Il racconto intimo e potente di Giuseppe Ravetti e Gianluca D’Aquino svela il “dietro le quinte” del centro Villa Fontanesi e le sfide di una missione straordinaria.

FELIZZANO (AL) – “Il Cavaliere Blu – La parte di me che non si è mai arresa” (P&V Edizioni), volume scritto a quattro mani dallo scrittore Gianluca D’Aquino e da Giuseppe Ravetti, presidente della cooperativa sociale che a Castellazzo Bormida rappresenta un porto sicuro e un’eccellenza per i ragazzi autistici e le loro famiglie, sarà presentato venerdì 29 maggio, alle ore 20:30, presso l’Astrobioparco, con l’immancabile presenza di Paolo Benucci, moderatore dell’evento e voce narrante del tour di presentazioni.

La genesi dell’opera nasce da un incontro inaspettato tra due vecchi amici che si erano persi di vista: uno scrittore abituato a inventare mondi e un professionista del sociale che ha fatto dell’aiuto al prossimo la propria missione. Ritrovatisi quasi per caso grazie a un campo di calcio, i due hanno unito le forze per dare voce a chi troppo spesso resta invisibile. Il ricavato delle vendite del libro, per espressa volontà degli autori, sarà interamente devoluto a sostegno dei progetti e dei ragazzi del centro per l’autismo.

Il libro si sviluppa attraverso tre piani narrativi distinti ma convergenti. Il primo riguarda l’esperienza professionale di Giuseppe, il suo passaggio da operatore sul campo a Presidente e coordinatore, tra le asprezze della burocrazia, la costante ricerca di fondi e la rigorosa applicazione del metodo scientifico del dottor Lucio Moderato. Il secondo piano tocca il percorso mediatico e personale: il dietro le quinte inedito della sua partecipazione al reality televisivo “Matrimonio a prima vista”, un azzardo mediatico trasformatosi in un potente amplificatore per sensibilizzare il grande pubblico sulla neurodiversità. Infine, il terzo piano racconta la drammatica lotta per la sopravvivenza del centro nel corso del 2023, quando Ravetti scelse di azzerare il proprio compenso per sostenere il sogno del “Cavaliere Blu”.

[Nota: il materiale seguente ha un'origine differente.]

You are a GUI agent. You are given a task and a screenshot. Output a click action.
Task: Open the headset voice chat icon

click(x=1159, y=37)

«Giuseppe non voleva un monumento a se stesso. Mi ha detto: “Il ricavato aiuterà i miei ragazzi”. La sua nobiltà d’animo e la sua missione mi hanno convinto. Come scrittore sono abituato a inventare mondi; qui ho dovuto imparare a vederne uno che esisteva già, ma che molti ignorano. L’autismo non è un muro, è una lingua differente. In queste pagine troverete la fatica di un uomo, il coraggio di una squadra e la voce dell’invisibile» – Gianluca D’Aquino.

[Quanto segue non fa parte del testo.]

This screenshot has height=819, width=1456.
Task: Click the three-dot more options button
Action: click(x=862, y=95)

Attraverso il racconto della quotidianità a “Villa Fontanesi”, il volume scardina i pietismi e gli stereotipi sull’autismo, definendolo non come una malattia da curare, ma come un funzionamento neuro-cognitivo differente. Strumenti come le agende visive e il sistema PECS dimostrano concretamente che l’autonomia è possibile anche attraverso piccoli, rivoluzionari gesti quotidiani: ordinare una pizza, fare la spesa o condurre un programma radiofonico. La radio, in particolare, è stata una terapia personale per lo stesso Giuseppe e una via di inclusione straordinaria per i ragazzi.

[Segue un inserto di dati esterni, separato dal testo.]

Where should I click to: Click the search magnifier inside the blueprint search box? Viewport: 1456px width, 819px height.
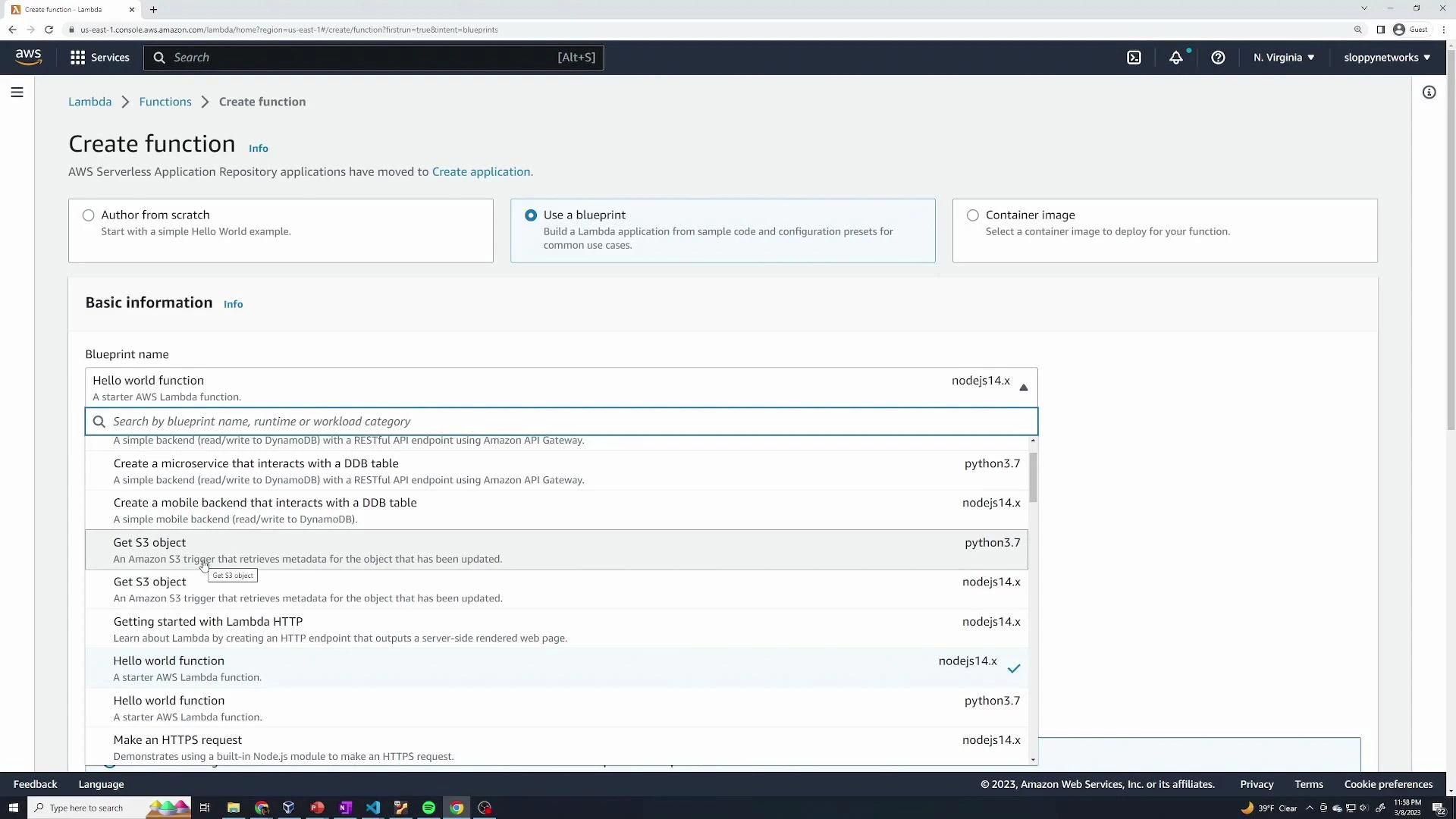coord(99,422)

«Se questo libro ha un valore, credo stia proprio qui: nella sincerità. Nella volontà di raccontarsi senza costruire un personaggio», conclude Giuseppe Ravetti nel testo. Una lettura consigliata non solo alle famiglie toccate dall’autismo, ma a chiunque voglia comprendere come un limite possa trasformarsi in un immenso valore condiviso.